Facebook fact checkers love to add their addendum to the bottom of posts. It has become as wide spread disregarded as providing Snopes as a definitive authority on information being accurate. While none of this is a big secret, nor a surprise – I have stumbled upon proof that the average person is more credible than those inserting themselves into our social media threads from behind the scenes.
Like most people, I have fell victim to laziness and shared a post without verifying the information for myself. It happens, we all do it. To expect a personal facebook page to be riddled with the same level of validation as a news source is asinine. However, I do my best to validate things before I post, and I have a tendency of providing the proof within the post. This just so happens to be one of those times.

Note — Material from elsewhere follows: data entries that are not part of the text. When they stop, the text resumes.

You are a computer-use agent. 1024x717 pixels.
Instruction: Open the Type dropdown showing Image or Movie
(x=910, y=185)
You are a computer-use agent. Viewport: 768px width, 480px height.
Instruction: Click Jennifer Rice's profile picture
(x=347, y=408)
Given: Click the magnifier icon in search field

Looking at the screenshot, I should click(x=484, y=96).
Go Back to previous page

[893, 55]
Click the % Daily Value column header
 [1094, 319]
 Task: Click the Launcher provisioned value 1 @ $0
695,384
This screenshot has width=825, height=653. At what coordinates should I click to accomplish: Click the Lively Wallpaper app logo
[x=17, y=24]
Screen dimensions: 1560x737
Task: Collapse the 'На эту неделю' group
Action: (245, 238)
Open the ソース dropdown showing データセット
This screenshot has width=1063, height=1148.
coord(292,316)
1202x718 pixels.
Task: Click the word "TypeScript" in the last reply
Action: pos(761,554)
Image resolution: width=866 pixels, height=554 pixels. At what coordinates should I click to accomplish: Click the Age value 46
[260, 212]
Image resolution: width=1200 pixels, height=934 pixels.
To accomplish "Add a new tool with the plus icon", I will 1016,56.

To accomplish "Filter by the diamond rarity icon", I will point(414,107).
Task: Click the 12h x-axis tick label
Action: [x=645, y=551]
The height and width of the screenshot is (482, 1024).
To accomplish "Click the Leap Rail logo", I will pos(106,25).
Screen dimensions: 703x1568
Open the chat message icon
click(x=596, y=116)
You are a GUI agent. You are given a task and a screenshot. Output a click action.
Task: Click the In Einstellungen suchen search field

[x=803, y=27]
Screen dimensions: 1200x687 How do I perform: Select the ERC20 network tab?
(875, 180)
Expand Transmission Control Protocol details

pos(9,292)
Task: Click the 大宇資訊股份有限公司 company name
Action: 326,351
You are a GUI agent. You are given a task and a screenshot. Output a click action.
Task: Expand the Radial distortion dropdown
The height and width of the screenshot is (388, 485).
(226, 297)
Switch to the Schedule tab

On August 28th, various posts started circulating around social media claiming that 39 missing children were found in a double wide in Georgia. The posts also assert that this should be a top story in mainstream news, but it wasn’t. When I saw this, my instincts kicked in and I instantly searched the news for the claim.
Yes, U.S. Marshals say they found 39 missing children in Georgia during two-week operation, as CBS News reported. I included the link in my shared post and went on my way.
It just so happened that today I was scrolling back through my feed to gather links I had previously shared about gain-of-function research in order to complete another article, and I came across this post with the Facebook fact checker addendum: “Independent fact-checkers say this information has no basis in fact.”
Well that’s funny, because I sourced my post. Furthermore, there was a news conference notifying the public of the development of this case.